La Premier ministre polonaise de l'époque, Beata Szydlo, allume une bougie au Monument international aux victimes du fascisme, après une cérémonie marquant le 72e anniversaire de la libération du camp d'extermination nazi allemand d'Auschwitz-Birkenau, à Oswiecim, en Pologne, le 27 janvier 2017. (Crédit : AP Photo / Czarek Sokolowski)
La Premier ministre polonaise de l'époque, Beata Szydlo, allume une bougie au Monument international aux victimes du fascisme, après une cérémonie marquant le 72e anniversaire de la libération du camp d'extermination nazi allemand d'Auschwitz-Birkenau, à Oswiecim, en Pologne, le 27 janvier 2017. (Crédit : AP Photo / Czarek Sokolowski)

Une éminente femme politique polonaise de droite, Beata Szydło, du parti Droit et justice, a été nommée au conseil d’administration du musée national d’Auschwitz, ce qui a poussé ces derniers jours trois membres du conseil d’administration à démissionner, alléguant un acte de politisation.

Le responsable juif et philosophe Stanislaw Krajewski a été le premier à prendre cette décision. Il a été suivi par les historiens Marek Lasota, qui appartient également au parti au pouvoir, et Krystyna Oleksy, ancienne directrice adjointe du musée d’Auschwitz.

Le conseil d’administration du musée national d’Auschwitz était jusqu’alors composé d’experts – il réunit neuf membres polonais qui se réunissent une fois par an pour conseiller le directeur du musée et est distinct du Conseil international d’Auschwitz, qui comprend des survivants de la Shoah et des experts internationaux.

Beata Szydło y a été nommée pour un mandat de quatre ans par le ministre de la Culture Piotr Gliński, membre du même parti de droite. Szydło a été présidente du Conseil des ministres polonais pendant près de deux ans, entre 2015 et 2017.
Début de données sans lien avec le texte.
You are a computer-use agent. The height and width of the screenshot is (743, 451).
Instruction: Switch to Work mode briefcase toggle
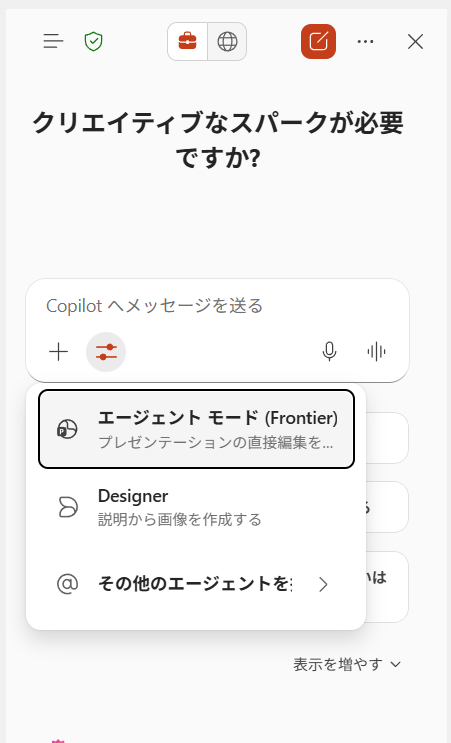pos(188,42)
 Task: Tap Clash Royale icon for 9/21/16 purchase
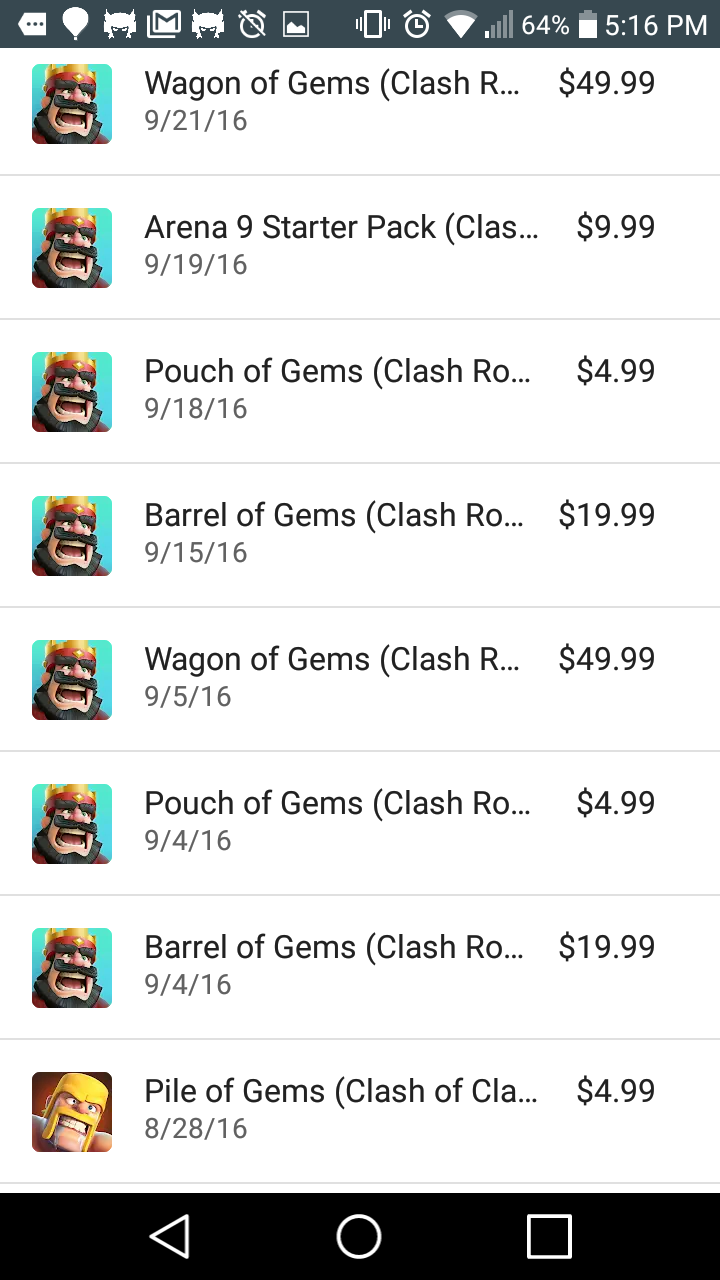pyautogui.click(x=72, y=104)
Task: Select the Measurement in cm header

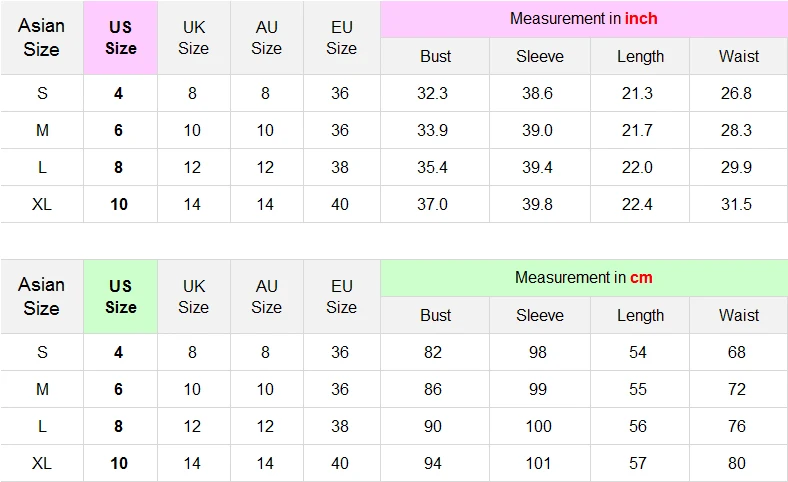Action: click(583, 278)
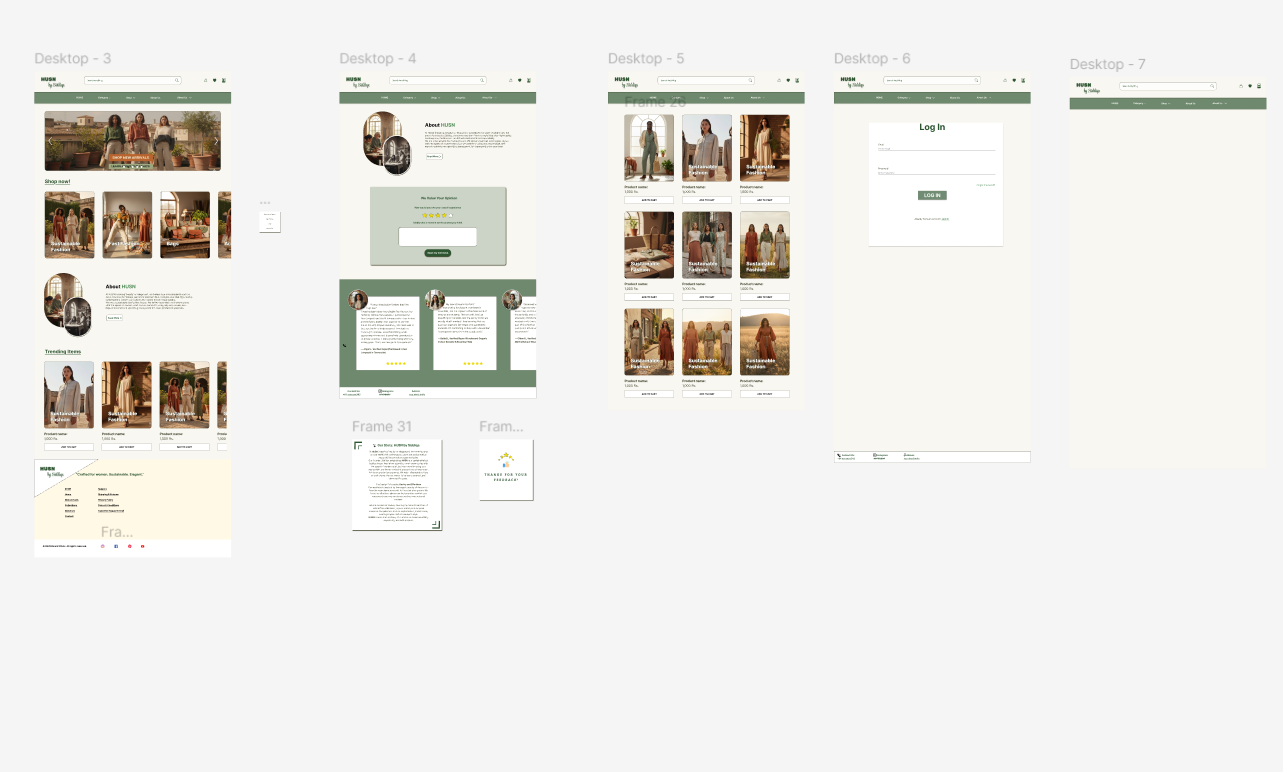Click the Shop now! heading link

(57, 181)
« Je comprends cela comme une politisation du Conseil », a écrit Krajewski, qui devait entamer un troisième mandat de quatre ans, dans une lettre à Gliński, a rapporté Onet. « Dans une telle situation, je ne vois aucune possibilité pour moi de continuer ma fonction dans ce contexte. »

« Il est difficile de dire ce qui se passerait, mais cela changerait considérablement la nature du groupe », a déclaré Krajewski. « Je ne veux pas faire partie du même conseil qu’un responsable politique majeur du parti au pouvoir aujourd’hui. »
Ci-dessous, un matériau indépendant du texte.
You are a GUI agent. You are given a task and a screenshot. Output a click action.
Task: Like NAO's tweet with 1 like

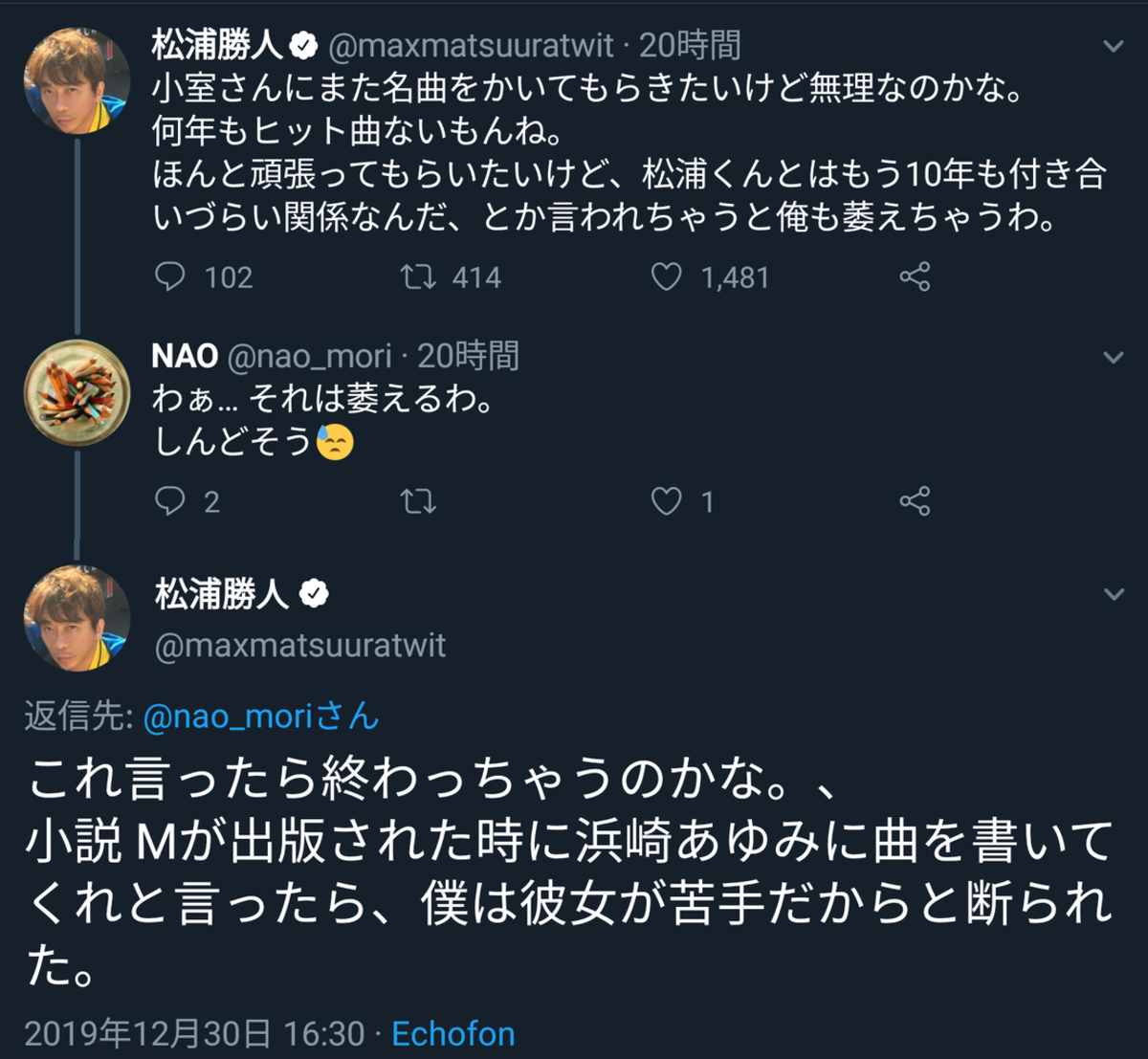pos(667,501)
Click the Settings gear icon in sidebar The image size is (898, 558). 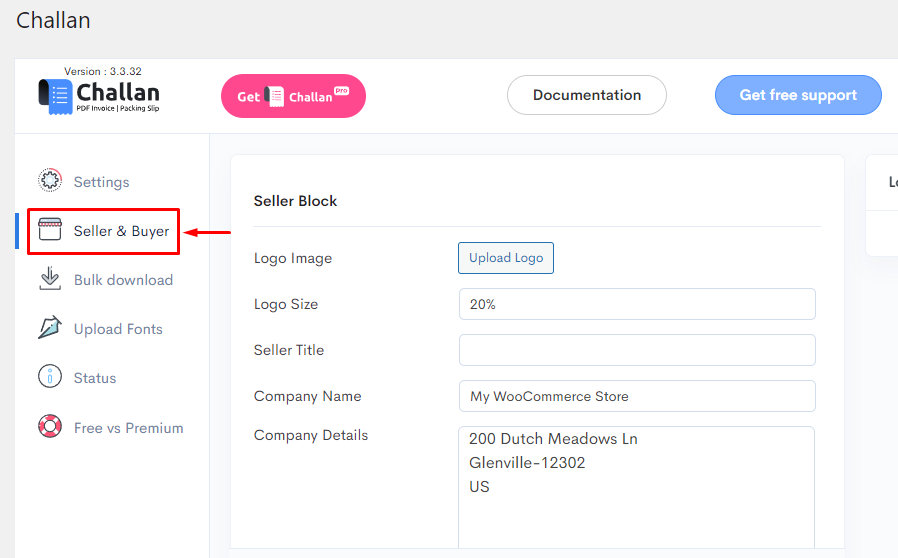coord(50,180)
Le soleil éclaire les bâtiments de l’entrée de l’ancien camp de la mort nazi d’Auschwitz à Oswiecim, en Pologne, le 6 décembre 2019. (Crédit : Markus Schreiber/AP)
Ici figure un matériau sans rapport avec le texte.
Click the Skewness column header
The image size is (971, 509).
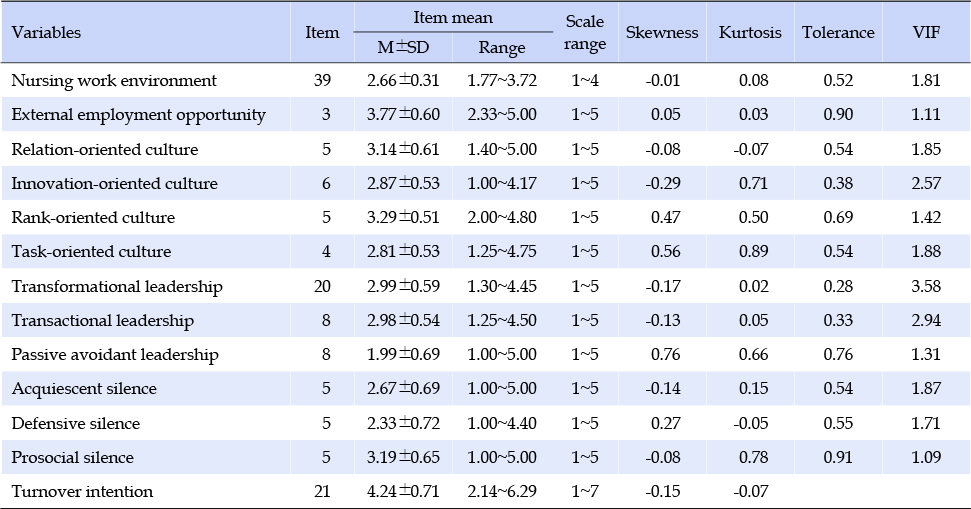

Sous la direction du parti Droit et Justice, la Pologne a été accusée d’avoir manipulé le bilan historique de la Shoah – une allégation que le parti a rejetée, affirmant qu’il préserve le pays de tels abus. En 2019, Droit et Justice a adopté une loi controversée qui interdit de blâmer la Pologne pour la Shoah.

Le musée national d’Auschwitz est resté autant que possible en dehors de ce débat, et a maintenu son statut international de site majeur de préservation et de recherche.

Cependant, le musée semble avoir politisé sa qualité de lieu de cérémonies de commémoration de la Shoah, puisque le gouvernement polonais sous la direction du parti Droit et Justice a effectivement désinvité le président russe Vladimir Poutine à ces cérémonies.

Ce sont pourtant les troupes russes qui ont libéré le camp d’Auschwitz, construit par l’Allemagne nazie en Pologne occupée.

« La crainte est que [la nomination de Szydło] ne soit un autre pas pour diriger le musée d’Auschwitz-Birkenau vers leur politique historique », a déclaré Krajewski.

Sebastian Rejak, directeur par intérim du bureau du Comité juif américain pour l’Europe centrale, a déclaré qu’il soutenait pleinement la décision des trois responsables de démissionner, ajoutant : « Moins il y a de politique dans l’enseignement de l’histoire et la mémoire du passé, mieux c’est. »

Plus tôt cette semaine, Beata Szydło, qui a fait des études d’ethnographie et d’histoire, a qualifié sa nomination « d’honneur et de grand devoir pour [elle], habitante de la région d’Oswiecim », où se trouve le camp nazi.